- Opening Delimiter -

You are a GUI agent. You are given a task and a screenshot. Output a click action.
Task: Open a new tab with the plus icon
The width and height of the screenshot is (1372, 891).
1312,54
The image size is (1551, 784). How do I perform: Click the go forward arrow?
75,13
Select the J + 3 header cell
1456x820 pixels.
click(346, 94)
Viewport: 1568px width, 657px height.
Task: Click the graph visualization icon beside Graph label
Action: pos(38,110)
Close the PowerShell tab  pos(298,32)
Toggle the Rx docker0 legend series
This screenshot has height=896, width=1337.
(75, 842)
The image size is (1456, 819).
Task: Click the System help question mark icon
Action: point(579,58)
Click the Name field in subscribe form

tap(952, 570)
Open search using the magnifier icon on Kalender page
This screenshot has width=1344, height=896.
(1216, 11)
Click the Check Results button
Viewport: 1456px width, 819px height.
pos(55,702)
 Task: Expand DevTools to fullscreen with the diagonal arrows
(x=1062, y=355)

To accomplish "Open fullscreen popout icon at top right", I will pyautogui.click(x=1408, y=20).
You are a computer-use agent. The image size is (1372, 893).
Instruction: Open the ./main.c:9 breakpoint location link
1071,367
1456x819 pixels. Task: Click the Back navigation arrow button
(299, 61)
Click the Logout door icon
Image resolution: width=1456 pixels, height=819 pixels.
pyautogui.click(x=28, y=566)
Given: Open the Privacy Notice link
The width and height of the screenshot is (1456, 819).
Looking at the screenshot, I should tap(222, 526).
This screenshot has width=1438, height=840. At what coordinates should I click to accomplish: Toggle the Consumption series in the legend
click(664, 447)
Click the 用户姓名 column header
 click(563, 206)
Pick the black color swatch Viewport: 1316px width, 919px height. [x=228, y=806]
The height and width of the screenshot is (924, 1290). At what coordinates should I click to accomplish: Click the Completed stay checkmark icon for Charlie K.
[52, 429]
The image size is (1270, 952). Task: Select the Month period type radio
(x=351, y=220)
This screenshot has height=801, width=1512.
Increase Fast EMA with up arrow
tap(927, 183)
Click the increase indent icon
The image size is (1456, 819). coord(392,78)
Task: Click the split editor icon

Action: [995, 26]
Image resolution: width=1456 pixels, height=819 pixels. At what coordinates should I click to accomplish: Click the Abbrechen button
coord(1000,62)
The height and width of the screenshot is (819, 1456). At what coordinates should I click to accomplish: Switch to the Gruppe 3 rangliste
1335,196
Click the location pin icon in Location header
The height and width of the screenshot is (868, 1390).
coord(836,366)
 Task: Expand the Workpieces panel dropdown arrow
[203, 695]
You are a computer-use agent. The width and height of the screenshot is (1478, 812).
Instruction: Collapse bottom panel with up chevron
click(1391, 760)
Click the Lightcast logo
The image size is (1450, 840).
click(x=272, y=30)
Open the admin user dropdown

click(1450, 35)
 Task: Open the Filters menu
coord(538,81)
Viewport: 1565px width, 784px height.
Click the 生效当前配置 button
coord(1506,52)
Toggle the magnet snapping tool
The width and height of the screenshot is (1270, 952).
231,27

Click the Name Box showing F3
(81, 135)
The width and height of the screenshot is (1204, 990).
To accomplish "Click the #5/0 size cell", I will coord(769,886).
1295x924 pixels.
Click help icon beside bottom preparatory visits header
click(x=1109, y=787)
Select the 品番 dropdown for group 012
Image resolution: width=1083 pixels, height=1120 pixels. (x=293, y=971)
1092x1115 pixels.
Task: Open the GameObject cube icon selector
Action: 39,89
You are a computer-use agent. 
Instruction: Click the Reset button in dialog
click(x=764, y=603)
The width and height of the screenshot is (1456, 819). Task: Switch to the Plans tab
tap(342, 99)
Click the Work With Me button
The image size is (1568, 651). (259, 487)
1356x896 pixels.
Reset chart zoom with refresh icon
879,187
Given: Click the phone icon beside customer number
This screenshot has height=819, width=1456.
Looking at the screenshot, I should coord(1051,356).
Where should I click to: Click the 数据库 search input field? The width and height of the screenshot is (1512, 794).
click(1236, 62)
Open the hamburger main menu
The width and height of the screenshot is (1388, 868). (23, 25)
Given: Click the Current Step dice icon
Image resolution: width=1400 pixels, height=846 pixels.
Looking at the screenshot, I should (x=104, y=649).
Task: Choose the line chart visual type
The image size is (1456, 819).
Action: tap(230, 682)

- Closing Delimiter -

### Assignment
Pull every line containing "cell" from the data.

### Exercise answer
Select the J + 3 header cell
To accomplish "Click the #5/0 size cell", I will coord(769,886).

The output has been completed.